Task requirements
Below are entries with pictures in them. Output exactly the lines starting at the line with "Click red down arrow beside 667,86 €" and ending at the line with "This screenshot has height=692, width=1232.", both included, but not the pictures.

Supplied records
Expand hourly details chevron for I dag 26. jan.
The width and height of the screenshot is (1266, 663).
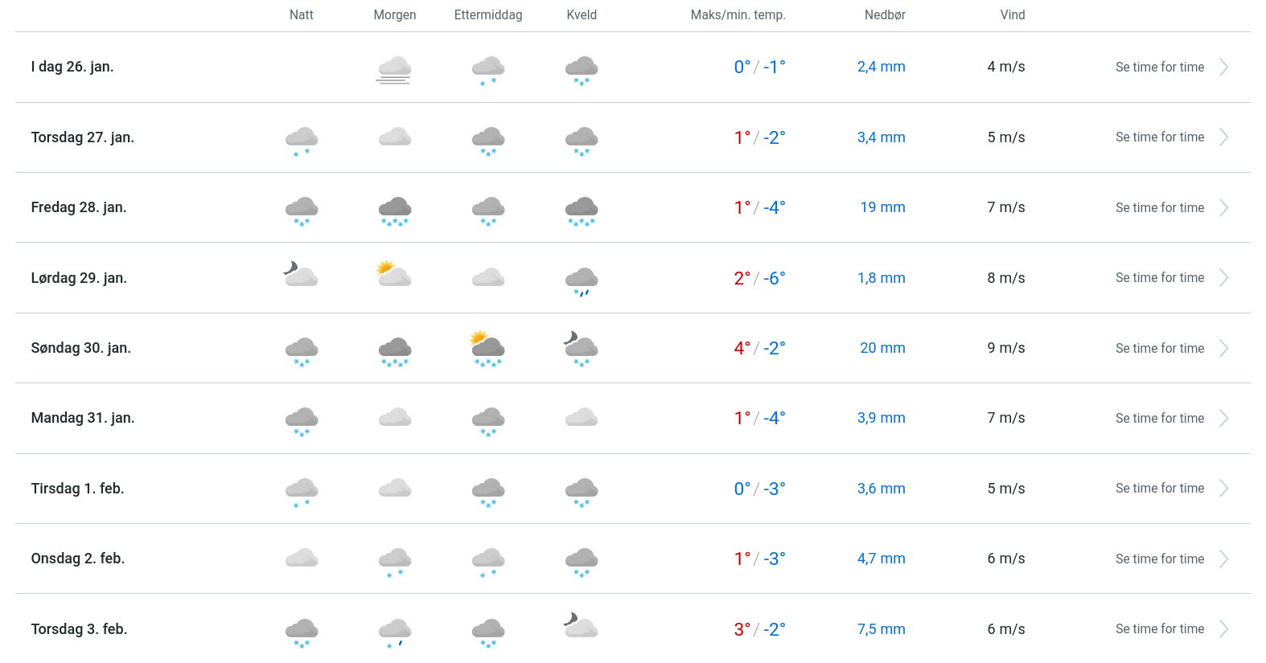pos(1223,68)
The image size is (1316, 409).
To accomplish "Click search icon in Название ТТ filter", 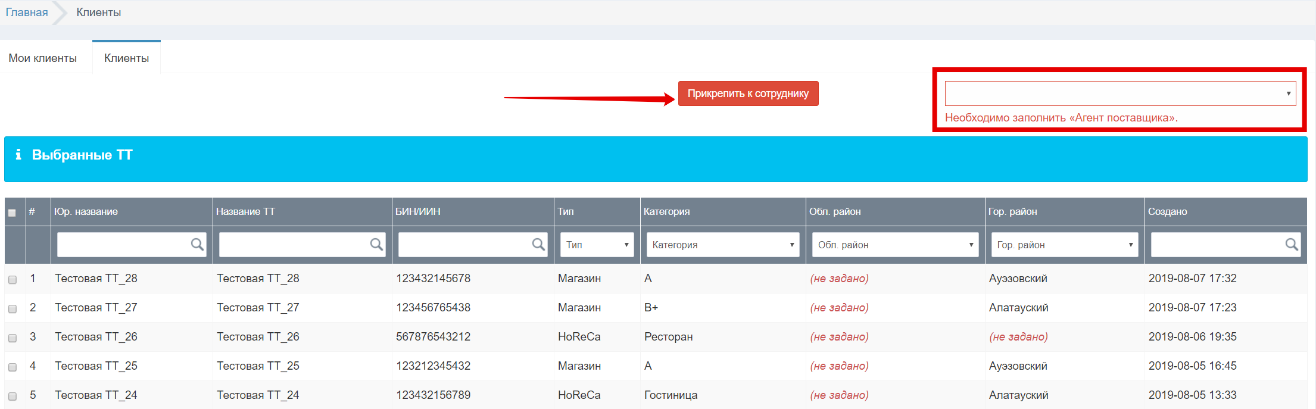I will [x=376, y=244].
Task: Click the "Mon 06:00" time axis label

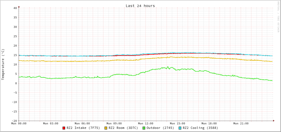Action: [x=82, y=124]
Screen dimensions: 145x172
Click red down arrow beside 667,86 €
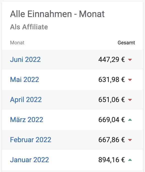(x=130, y=140)
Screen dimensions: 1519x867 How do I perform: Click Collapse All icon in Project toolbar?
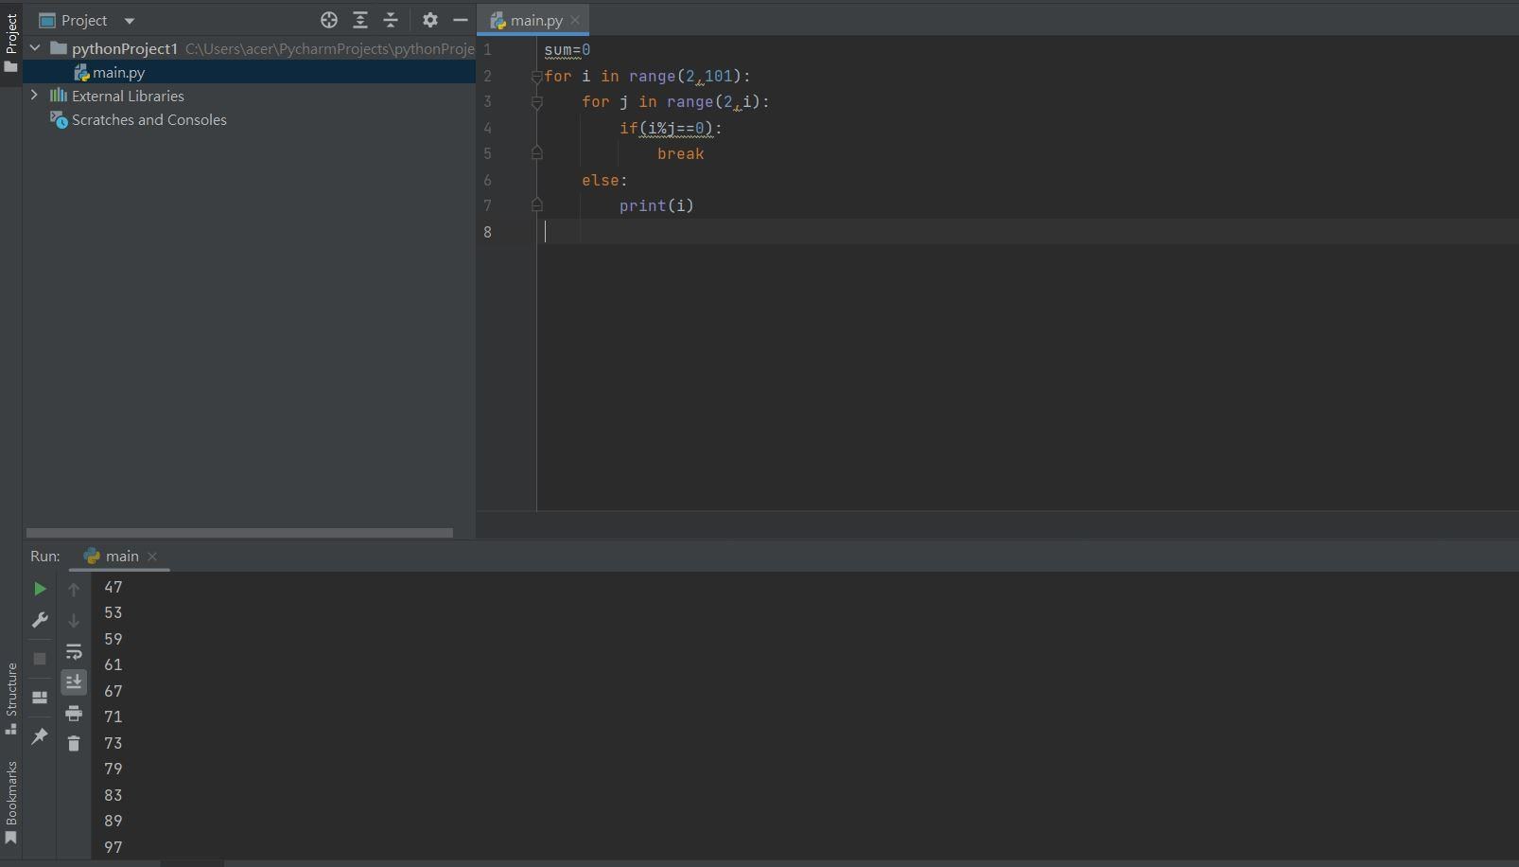click(391, 20)
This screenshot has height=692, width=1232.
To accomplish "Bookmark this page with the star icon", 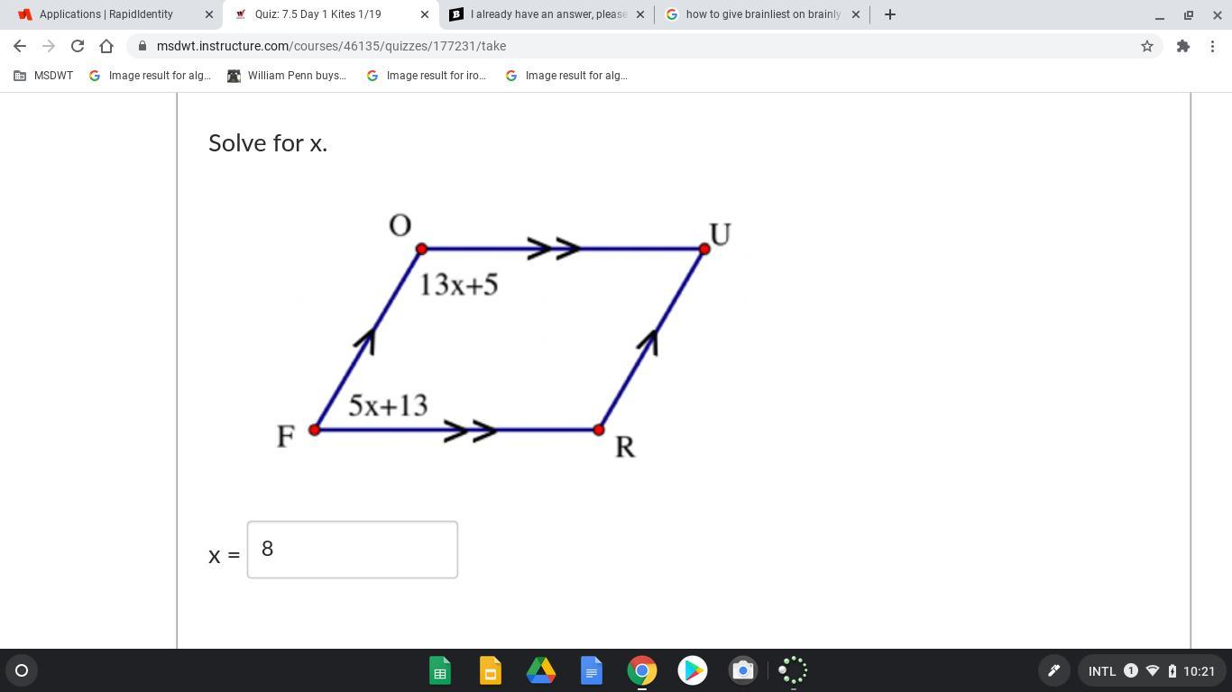I will (x=1147, y=46).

Result for this exercise
Click red down arrow beside 667,86 €
(x=130, y=140)
Screen dimensions: 1519x867 How do I perform: Click Collapse All icon in Project toolbar?
click(391, 20)
This screenshot has height=692, width=1232.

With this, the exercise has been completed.